• **COMPLETE THE FOLLOWING**
**a)** In the email about build tools, what becomes your interface when you use Gradle?
**b)** Reproduce word for word the passage of the email about build tools that begins with the words containing "Editing the build.gradle" and ends with "Gradle than Ant.".

• **EXTRACTED TEXT**
** start **

+1  If you aren’t already using Maven, skip it. Gradle will also be somewhat of 
a “do it yourself” approach, but in the long run it will be easier to manage 
than Maven and worth learning.

You won’t get the same level of IDE support because Gradle build scripts are 
too easy to customize in ways that can’t easily be managed automatically.  
Editing the build.gradle file becomes your interface, but don’t worry for most 
cases it remains simple.  It’s advantage comes when things really do get 
complicated, the issues are easier to address with Gradle than with Maven or 
Ant.

Cheers,

Scott

> On Apr 23, 2020, at 1:59 PM, Laszlo Kishalmi <laszlo.kisha...@gmail.com> 
> wrote:
> 
> Telling the truth it ie easier to convert an Ant project to Gradle than Ant. 
> But there is no such a conversion tool yet. Probably won't be ever.
> 
> 
> 
> On 4/23/20 10:57 AM, Ty Young wrote:
>> 
>>> Anyway, is there any way currently or maybe in the future that can easily 
>>> convert Ant based projects to Maven?
>>> 
>>> Start by creating a Maven project and then copy and paste the packages from 
>>> your Ant-based project to packages in your Maven-based project.
>>> 
>>> That should get you very far. Though there are several specifics that 
>>> you'll need to learn about Maven (many resources available on-line), e.g., 
>>> images go in the 'resources' folder, and Maven projects in general are very 
>>> strictly structured. Good news: NetBeans has great support for Maven.

** end **

• **RECORDED INFORMATION**
** start **

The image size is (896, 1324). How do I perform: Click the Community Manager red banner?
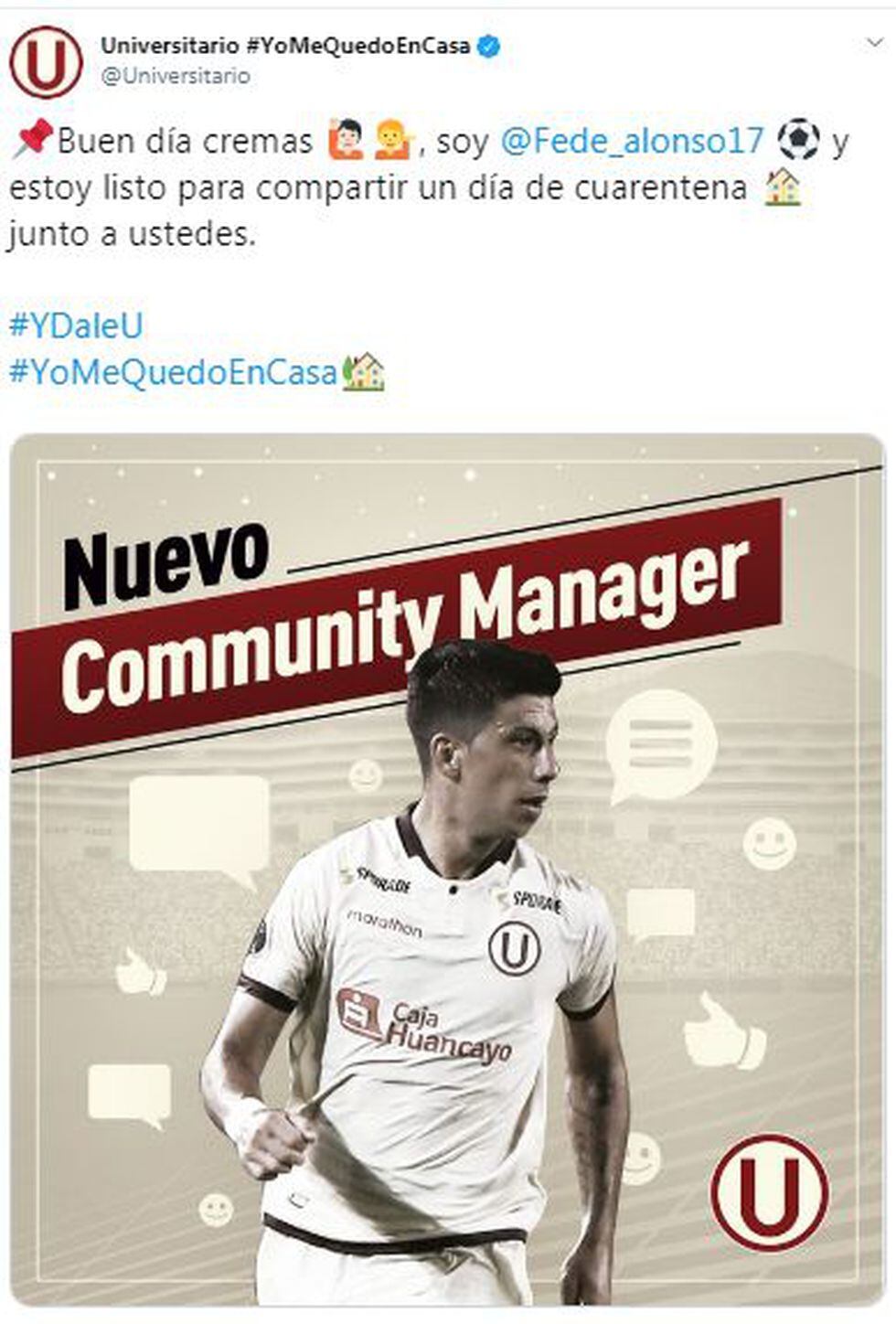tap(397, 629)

** end **
** start **

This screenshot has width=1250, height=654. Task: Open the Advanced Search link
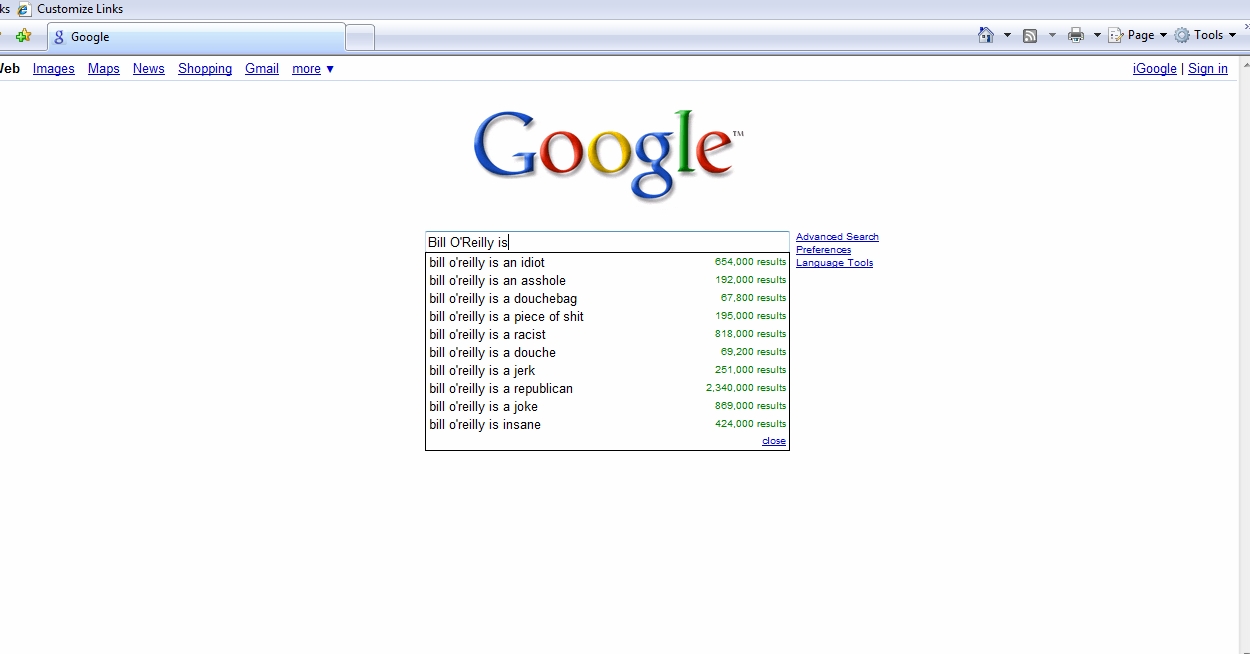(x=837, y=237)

** end **

• **WORKED SOLUTIONS**
**a)** Editing the build.gradle file becomes your interface.

**b)**
Editing the build.gradle file becomes your interface, but don’t worry for most 
cases it remains simple.  It’s advantage comes when things really do get 
complicated, the issues are easier to address with Gradle than with Maven or 
Ant.

Cheers,

Scott

> On Apr 23, 2020, at 1:59 PM, Laszlo Kishalmi <laszlo.kisha...@gmail.com> 
> wrote:
> 
> Telling the truth it ie easier to convert an Ant project to Gradle than Ant.